START MATERIAL PROVIDED

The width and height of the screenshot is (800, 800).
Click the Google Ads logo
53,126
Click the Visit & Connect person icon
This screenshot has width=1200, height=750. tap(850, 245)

END MATERIAL PROVIDED

**REQUIREMENT:** In full and word for word, repeat the records.

**OUTPUT:**
The width and height of the screenshot is (800, 800).
Click the Google Ads logo
53,126
Click the Visit & Connect person icon
This screenshot has width=1200, height=750. tap(850, 245)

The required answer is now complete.